100
Mighty Dragons All Named Broccoli. By
David LaRochelle. Illustrations by Lian Cho. Dial. $19.99.
You have never seen a counting book quite like this, because there has
never been a counting book quite like thus. Forget all that one-to-10 stuff and
then 10-back-to-one. Forget those neat little additions and subtractions that
kids can easily learn and adults can leave kids alone on their own to enjoy. Oh
no, parents: get ready to give your
mathematical abilities a bit of a workout with 100 Mighty Dragons All Named Broccoli. And get your
laughter-producing muscles ready, too, because wow, are you going to need them.
David LaRochelle has crafted a book so clever, so utterly silly and
absurd, so delightful and so engaging – and has been so well abetted by
illustrator Lian Cho – that kids and adults alike need to set aside plenty of
time to read and reread and delight in the whole thing, far beyond any
reasonable expectation for a work that runs a mere 36 pages. Scratch that
“mere,” though, since there is nothing “mere” about what LaRochelle and Cho
have produced. The book’s title gets everything started: why in heaven’s name
are all the dragons named Broccoli? This is never explained – but it makes for
an eventual twist ending that readers will not see coming and that gives Cho an
opportunity to display amazing illustrative virtuosity.
And what about that nice even number, 100? Well, it’s a big number for
the young people at whom the book is targeted – but wait, there’s more! The
very first thing that happens is a fraction, as half the dragons get blown away
from their home “high on a mountain near a deep dark cave.” Well, no worries:
LaRochelle helpfully explains that if half the 100 disappear, there are 50
left. Still a nice even number, right? But not for long! A little later, when
only 40 Broccoli dragons remain, two form a heavy metal band in New York City,
so now there are 38. Wait…38? What’s an out-of-nowhere number like that doing
in a book for young kids? The same thing as 34, which is how many dragons are
left after one becomes a unicorn, one a werewolf, one a zombie, and one “a tiny
pink poodle.” And then we march on to the number 22, and then the dragons
wearing sunglasses “flew to France,” and LaRochelle does not even say how many
of those there are – just that there are 13 left after the Parisian departure. You figure it out.
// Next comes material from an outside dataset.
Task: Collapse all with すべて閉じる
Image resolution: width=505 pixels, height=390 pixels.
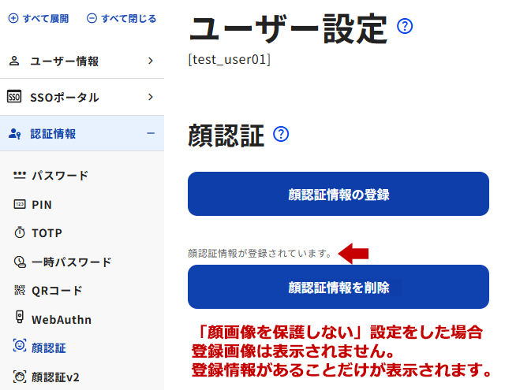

All this gets increasingly confusing and almost unbearably delightful.
LaRochelle even plays tricks on readers, for instance by saying that “all the
dragons wearing ballerina tutus flew to Sweden” and having it turn out, on the
next page, that there were no dragons
wearing ballerina tutus. So now we have the number zero lurking in the book.
And then we have addition and subtraction mixed and remixed, as when “5 dragons
took a rocket to the moon” while “2 of the dragons from West Virginia
returned.”
This goes on and on and on, with far more intricacy and complexity than
LaRochelle has any right to pack into a picture book. The numbers actually
become hard to follow (ok, not that
hard, but hard by the standards of kids’ books). But they all make sense at the
very, very end of the book, when the total number of dragons has been reduced
to zero but then magically returns to 100 – actually 101 – and as for “all
named Broccoli,” that is a resounding
no way as the book finishes with an
artistic flourish that is not only hilarious but also guaranteed to have kids
and adults alike examining every one of the new crop of dragons very carefully to figure out the
relationship between each one and its name (hint: in some cases there is no relationship).
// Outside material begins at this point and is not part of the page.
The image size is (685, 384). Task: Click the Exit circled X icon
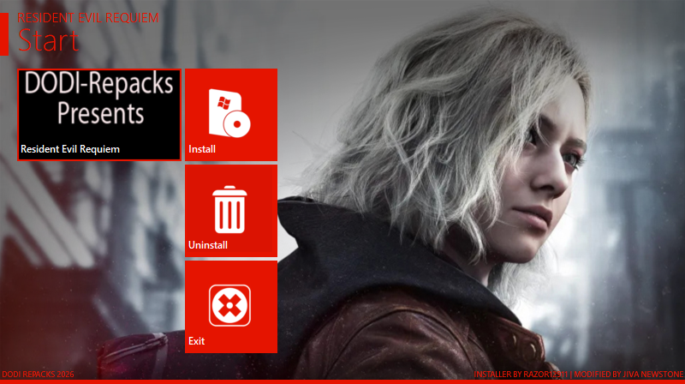coord(229,305)
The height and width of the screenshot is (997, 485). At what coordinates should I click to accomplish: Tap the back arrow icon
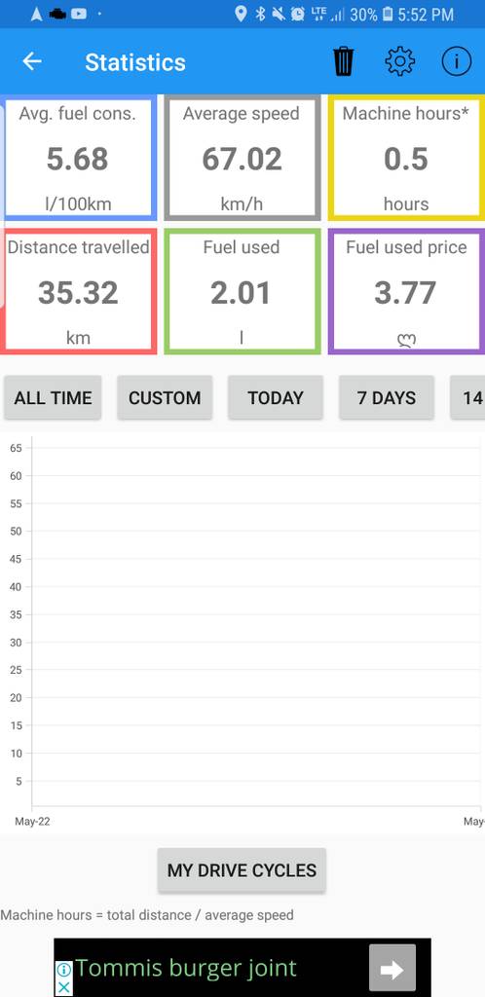click(x=32, y=61)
The whole “mighty dragons” notion is part of the joke here, since there is nothing mighty about any of the sunglass-wearing, non-tutu-wearing dragons; nothing fearsome at all about a dragon that turns into a tiny pink poodle (only to reappear later re-transformed into a dragon). The whole “all named Broccoli” thing is another element of amusement, in light of what happens at the book’s conclusion. Cho’s amazing ability to create so many different-looking, different-acting dragons is just as remarkable in its own way as LaRochelle’s outré sense of humor is in its way. Cho tosses in little “eyeball kicks” (a term originating in the old Mad magazine) that have nothing to do with the story but enhance it enormously – check out the three dragons in a row wearing roller skates near the end, or the five playing instruments whose musical notes float onto a different page and get into the illustrations of three non-musical dragons. Oh – and take a look at the uniforms of the three dragons that “boarded a bus to Wisconsin to play football for the Green Bay Packers.” (Look at the expressions on members of the opposing team while you’re at it.) The numbering, the naming, the picturing, the posing, the ups and downs and sideways machinations and cityscapes and bizarre activities (10 of the dragons “became professional surfers in Hawaii”), the colors and the cuteness and the number of details to be found both in the writing and in the visualization of 100 Mighty Dragons All Named Broccoli all combine into a picture book that really is like no other. For that matter, each of the dragons is like no other – even when their names are inexplicably identical. This is a book that celebrates imaginative thinking in just about every way possible, and even the most mathematically challenged grownup who is privileged to explore it with a child will pretty much have to give it a “1-2-3-HURRAY!” rating. Or, heck, maybe “22-13-34-HURRAY!”